3g. Q11 - Section 8: Electronic identification means and relevant qualified trust services
Question 11
Do you agree with the proposals as set out in Section 8 of the draft RTS (and in Annex I linked to it)? If you do not agree, please explain your rationale and provide evidence of the impact this section would have, including the cost of compliance, if adopted as such?
Privacy First does not agree with section 8 of the draft RTS
We refer to paragraph 3c for the general comments on verification through electronic identification means. In Article 31(1) it should be made clear that the use of electronic identification means is voluntary and that it is the responsibility of the obliged entity to verify if the customer and the natural person understand the risks of this means of verification. Article 31(2) should be deleted as it undermines the idea of harmonisation and leads to unnecessary complications if this way of verification is chosen.
=== Additional comment ===
3h. Retention of information | request to add an article
Currently in the Netherlands, obliged entities, especially financial institutions, employ insecure practices in relation to verification of the identity. Privacy First in September 2024 has called on the Dutch central bank (De Nederlandsche Bank) and the Minister of Finance to improve identification practices of financial institutions, see the article 'Privacy First calls on De Nederlandsche Bank and finance minister to adjust identification practices of financial institutions'. [23] In May 2025 we had a meeting with representatives of De Nederlandsche Bank and the Ministry of Finance and we have explained that the risks attached to verification of the identity are the responsibility of the financial legislator, that apparently wants the supervisors (e.g. De Nederlandsche Bank) to check indefinitely [24] on the basis of copies of identity documents whether the obliged entity has fulfilled its verification obligation.
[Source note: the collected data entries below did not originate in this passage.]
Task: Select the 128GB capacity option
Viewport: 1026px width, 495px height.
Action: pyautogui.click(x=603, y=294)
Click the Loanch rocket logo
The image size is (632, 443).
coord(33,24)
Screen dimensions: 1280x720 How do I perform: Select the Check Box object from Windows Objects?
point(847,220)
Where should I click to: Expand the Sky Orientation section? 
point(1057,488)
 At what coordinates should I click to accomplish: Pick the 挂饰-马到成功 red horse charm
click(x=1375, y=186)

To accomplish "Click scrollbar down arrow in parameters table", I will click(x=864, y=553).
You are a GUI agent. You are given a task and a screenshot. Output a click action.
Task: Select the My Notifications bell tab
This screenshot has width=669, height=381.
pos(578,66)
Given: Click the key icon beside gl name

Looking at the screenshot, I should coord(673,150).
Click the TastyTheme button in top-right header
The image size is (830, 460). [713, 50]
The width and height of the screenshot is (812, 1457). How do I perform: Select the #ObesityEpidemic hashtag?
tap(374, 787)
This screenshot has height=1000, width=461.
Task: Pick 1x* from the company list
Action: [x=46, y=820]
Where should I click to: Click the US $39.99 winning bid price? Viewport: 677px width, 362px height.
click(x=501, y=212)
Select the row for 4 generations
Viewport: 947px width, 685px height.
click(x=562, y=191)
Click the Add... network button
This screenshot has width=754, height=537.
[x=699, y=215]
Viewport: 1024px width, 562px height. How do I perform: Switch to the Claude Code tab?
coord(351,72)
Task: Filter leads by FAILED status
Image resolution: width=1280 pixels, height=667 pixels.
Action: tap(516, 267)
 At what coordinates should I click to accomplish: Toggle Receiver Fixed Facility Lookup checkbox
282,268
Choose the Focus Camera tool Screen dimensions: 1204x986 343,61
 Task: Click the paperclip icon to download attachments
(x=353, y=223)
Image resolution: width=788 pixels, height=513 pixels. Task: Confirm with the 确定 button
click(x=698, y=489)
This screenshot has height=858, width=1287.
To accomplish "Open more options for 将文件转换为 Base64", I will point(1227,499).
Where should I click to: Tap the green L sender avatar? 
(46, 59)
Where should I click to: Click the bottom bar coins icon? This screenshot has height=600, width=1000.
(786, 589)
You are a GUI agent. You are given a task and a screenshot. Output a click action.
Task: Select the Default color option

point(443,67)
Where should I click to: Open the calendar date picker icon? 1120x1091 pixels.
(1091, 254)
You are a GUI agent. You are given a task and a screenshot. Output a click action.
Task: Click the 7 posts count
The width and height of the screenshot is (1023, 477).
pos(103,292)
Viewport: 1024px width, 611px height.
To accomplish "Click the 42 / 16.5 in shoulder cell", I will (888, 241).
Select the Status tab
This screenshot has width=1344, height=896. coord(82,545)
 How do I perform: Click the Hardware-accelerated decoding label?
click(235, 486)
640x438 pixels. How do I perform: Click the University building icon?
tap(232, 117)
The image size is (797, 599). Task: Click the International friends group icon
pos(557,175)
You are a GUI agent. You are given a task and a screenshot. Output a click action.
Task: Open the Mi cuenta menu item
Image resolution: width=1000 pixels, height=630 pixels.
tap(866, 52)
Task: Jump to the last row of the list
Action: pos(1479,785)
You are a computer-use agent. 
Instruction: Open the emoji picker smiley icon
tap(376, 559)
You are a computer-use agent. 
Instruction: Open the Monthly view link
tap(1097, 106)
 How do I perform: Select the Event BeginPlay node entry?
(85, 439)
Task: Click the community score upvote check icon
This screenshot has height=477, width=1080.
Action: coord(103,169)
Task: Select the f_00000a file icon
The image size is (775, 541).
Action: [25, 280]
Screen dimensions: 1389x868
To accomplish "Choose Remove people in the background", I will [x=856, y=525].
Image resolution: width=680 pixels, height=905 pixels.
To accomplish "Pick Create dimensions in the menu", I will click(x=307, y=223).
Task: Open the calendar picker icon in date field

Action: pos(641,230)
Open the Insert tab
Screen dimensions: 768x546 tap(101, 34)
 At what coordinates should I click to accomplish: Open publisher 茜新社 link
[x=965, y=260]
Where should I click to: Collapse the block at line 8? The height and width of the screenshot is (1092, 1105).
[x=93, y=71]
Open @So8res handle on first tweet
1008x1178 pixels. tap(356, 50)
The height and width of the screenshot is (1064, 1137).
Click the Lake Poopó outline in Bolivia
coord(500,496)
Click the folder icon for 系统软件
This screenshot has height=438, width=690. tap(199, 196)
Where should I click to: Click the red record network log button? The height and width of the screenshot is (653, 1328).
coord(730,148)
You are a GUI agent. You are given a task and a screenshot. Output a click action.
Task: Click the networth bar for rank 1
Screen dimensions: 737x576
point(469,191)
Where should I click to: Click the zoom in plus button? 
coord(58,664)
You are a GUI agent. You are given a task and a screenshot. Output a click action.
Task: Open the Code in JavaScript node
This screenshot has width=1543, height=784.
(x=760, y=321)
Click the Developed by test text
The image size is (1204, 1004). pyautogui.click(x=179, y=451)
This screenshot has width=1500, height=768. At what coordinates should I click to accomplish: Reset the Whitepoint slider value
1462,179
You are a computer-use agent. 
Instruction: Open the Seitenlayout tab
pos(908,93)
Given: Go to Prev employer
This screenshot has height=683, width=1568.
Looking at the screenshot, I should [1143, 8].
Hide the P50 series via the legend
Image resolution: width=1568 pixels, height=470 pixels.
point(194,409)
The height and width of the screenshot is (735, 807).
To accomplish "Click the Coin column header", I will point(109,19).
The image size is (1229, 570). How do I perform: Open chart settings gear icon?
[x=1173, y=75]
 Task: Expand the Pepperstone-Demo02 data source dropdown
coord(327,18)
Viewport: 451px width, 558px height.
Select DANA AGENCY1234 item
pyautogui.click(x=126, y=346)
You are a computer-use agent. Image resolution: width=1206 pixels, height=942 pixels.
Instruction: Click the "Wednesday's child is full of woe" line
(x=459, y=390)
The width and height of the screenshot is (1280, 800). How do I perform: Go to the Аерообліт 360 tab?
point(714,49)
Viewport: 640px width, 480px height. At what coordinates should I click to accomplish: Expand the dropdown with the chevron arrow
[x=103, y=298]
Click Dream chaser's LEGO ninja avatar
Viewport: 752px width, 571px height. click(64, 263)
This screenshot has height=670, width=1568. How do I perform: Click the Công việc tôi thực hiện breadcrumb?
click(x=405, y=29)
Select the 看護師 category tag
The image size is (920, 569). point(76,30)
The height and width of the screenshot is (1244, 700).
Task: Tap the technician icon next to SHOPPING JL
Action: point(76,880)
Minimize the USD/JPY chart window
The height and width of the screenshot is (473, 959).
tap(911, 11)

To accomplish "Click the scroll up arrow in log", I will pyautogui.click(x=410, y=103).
This is against the fundamental principles of data protection, that require data minimisation.
We would like to draw the attention of the EBA, AMLA and the European Commission to this topic and suggest that the draft RTS will be complemented with an article on retention of information and copies of documents that reflect the data protection requirements.
Details of the risks and the mitigation possibilities you will find in the paper we sent to De Nederlandsche Bank and the Minister of Finance. [25] We suggest amongst others:
• no copies of identity documents to prevent misuse of these copies, only taking of notes of relevant information in the document;
• no retention of biometric data (selfies, videos, other photographs, fingerprints, etcetera) unless strictly necessary and if that is the case retention as short as possible to prevent misuse;
• retention of copies of other documents as short as possible, only taking notes of relevant information (as short as possible) which may be retained longer;
• no use of e-mail or regular post by obliged entities when they require KYC-information, for which a secure channel should always be offered.